- **Data section**:
══════
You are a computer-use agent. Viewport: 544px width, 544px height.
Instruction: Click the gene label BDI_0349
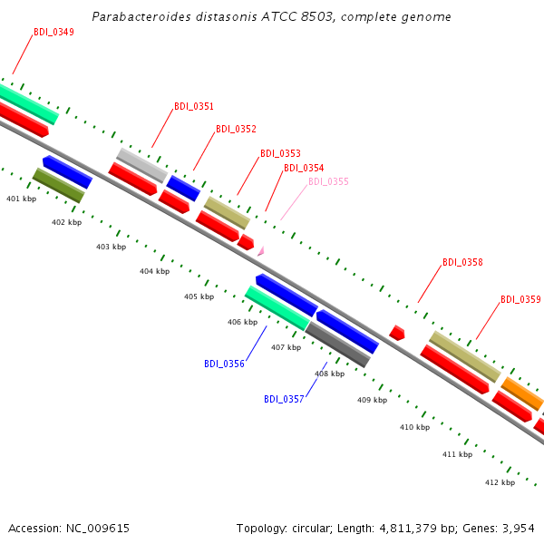[53, 32]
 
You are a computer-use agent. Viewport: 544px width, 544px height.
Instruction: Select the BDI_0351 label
[194, 106]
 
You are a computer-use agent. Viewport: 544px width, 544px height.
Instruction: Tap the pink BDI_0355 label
[328, 181]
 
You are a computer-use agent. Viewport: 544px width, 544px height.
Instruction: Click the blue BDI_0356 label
[224, 364]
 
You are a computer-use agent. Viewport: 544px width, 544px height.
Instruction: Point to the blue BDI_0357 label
[284, 399]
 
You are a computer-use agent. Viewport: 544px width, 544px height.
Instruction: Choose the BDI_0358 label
[462, 262]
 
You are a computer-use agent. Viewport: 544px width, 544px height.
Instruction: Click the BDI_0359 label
[520, 299]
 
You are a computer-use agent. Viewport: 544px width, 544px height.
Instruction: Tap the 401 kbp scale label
[21, 199]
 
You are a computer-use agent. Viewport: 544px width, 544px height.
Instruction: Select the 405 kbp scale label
[199, 296]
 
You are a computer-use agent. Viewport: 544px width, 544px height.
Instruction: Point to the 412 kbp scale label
[500, 482]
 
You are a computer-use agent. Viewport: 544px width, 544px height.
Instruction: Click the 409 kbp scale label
[373, 400]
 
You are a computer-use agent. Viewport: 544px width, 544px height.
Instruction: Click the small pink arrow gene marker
[261, 251]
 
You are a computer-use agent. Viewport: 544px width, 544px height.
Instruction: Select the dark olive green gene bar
[59, 185]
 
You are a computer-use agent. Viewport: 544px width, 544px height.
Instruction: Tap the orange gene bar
[522, 393]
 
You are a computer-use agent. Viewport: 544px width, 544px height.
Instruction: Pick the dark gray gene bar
[337, 345]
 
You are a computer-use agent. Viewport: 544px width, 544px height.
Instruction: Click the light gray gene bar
[142, 165]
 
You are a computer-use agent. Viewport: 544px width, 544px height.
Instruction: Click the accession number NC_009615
[98, 529]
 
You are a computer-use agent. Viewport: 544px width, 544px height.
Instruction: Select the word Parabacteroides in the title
[141, 16]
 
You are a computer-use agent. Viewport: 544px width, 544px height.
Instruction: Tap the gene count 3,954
[519, 529]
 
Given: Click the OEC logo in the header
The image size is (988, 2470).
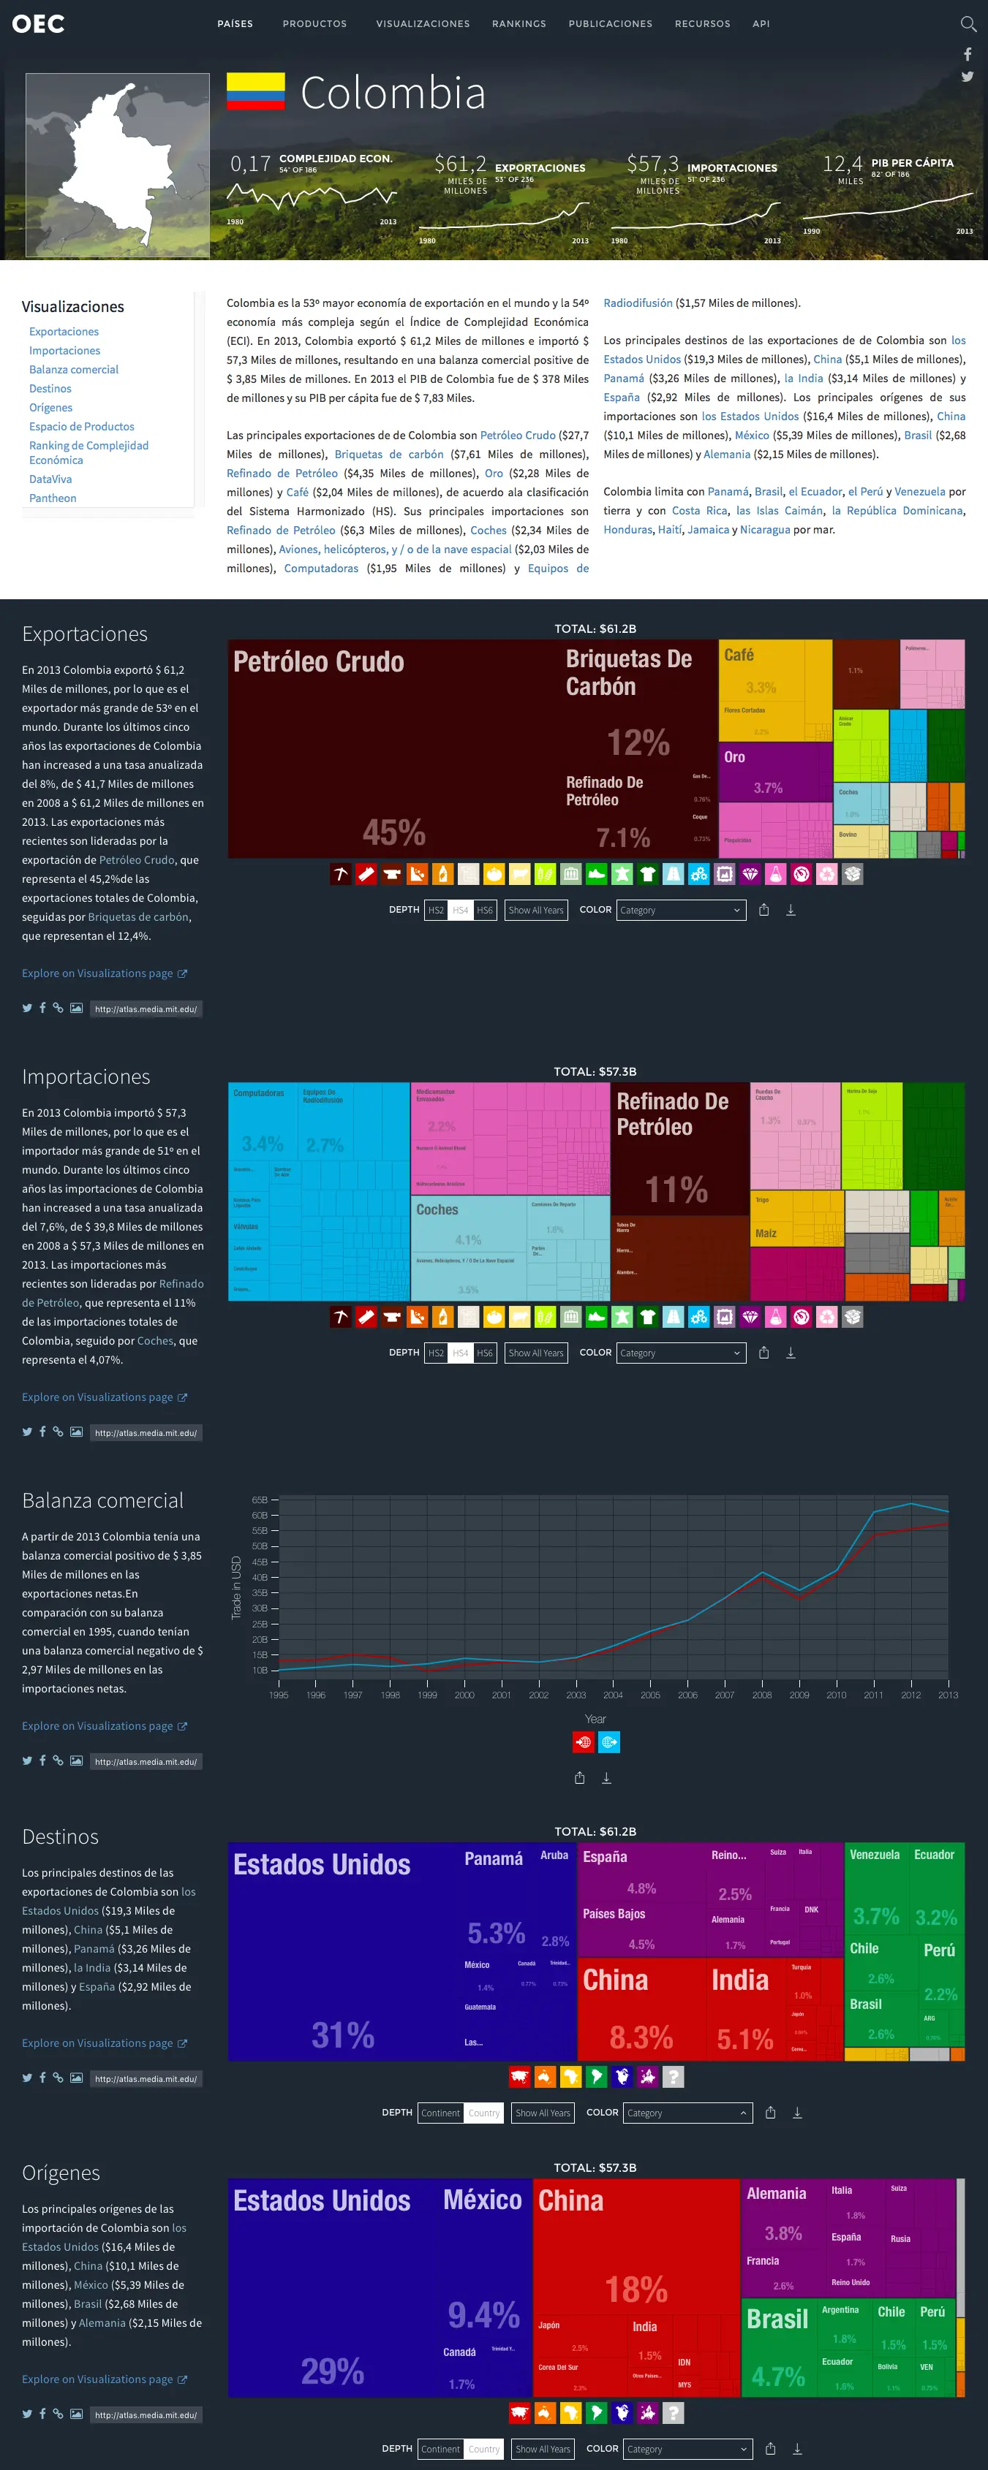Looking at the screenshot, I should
══════
- **Problem to solve**: When you return the records, keep every word unchanged and drop the pictures.

- **Exercise output**:
You are a computer-use agent. Viewport: 544px width, 544px height.
Instruction: Click the gene label BDI_0349
[53, 32]
 
You are a computer-use agent. Viewport: 544px width, 544px height.
Instruction: Select the BDI_0351 label
[194, 106]
 
You are a computer-use agent. Viewport: 544px width, 544px height.
Instruction: Tap the pink BDI_0355 label
[328, 181]
 
You are a computer-use agent. Viewport: 544px width, 544px height.
Instruction: Click the blue BDI_0356 label
[224, 364]
 
You are a computer-use agent. Viewport: 544px width, 544px height.
Instruction: Point to the blue BDI_0357 label
[284, 399]
 
You are a computer-use agent. Viewport: 544px width, 544px height.
Instruction: Choose the BDI_0358 label
[462, 262]
 
You are a computer-use agent. Viewport: 544px width, 544px height.
Instruction: Click the BDI_0359 label
[520, 299]
 
You are a computer-use agent. Viewport: 544px width, 544px height.
Instruction: Tap the 401 kbp scale label
[21, 199]
 
You are a computer-use agent. Viewport: 544px width, 544px height.
Instruction: Select the 405 kbp scale label
[199, 296]
 
You are a computer-use agent. Viewport: 544px width, 544px height.
Instruction: Point to the 412 kbp scale label
[500, 482]
 
You are a computer-use agent. Viewport: 544px width, 544px height.
Instruction: Click the 409 kbp scale label
[373, 400]
 
You are a computer-use agent. Viewport: 544px width, 544px height.
Instruction: Click the small pink arrow gene marker
[261, 251]
 
You are a computer-use agent. Viewport: 544px width, 544px height.
Instruction: Select the dark olive green gene bar
[59, 185]
 
You are a computer-use agent. Viewport: 544px width, 544px height.
Instruction: Tap the orange gene bar
[522, 393]
 
You are a computer-use agent. Viewport: 544px width, 544px height.
Instruction: Pick the dark gray gene bar
[337, 345]
 
You are a computer-use agent. Viewport: 544px width, 544px height.
Instruction: Click the light gray gene bar
[142, 165]
 
You are a computer-use agent. Viewport: 544px width, 544px height.
Instruction: Click the accession number NC_009615
[98, 529]
 
You are a computer-use agent. Viewport: 544px width, 544px height.
Instruction: Select the word Parabacteroides in the title
[141, 16]
 
You are a computer-use agent. Viewport: 544px width, 544px height.
Instruction: Tap the gene count 3,954
[519, 529]
 
Given: Click the OEC logo in the header
The image size is (988, 2470).
Looking at the screenshot, I should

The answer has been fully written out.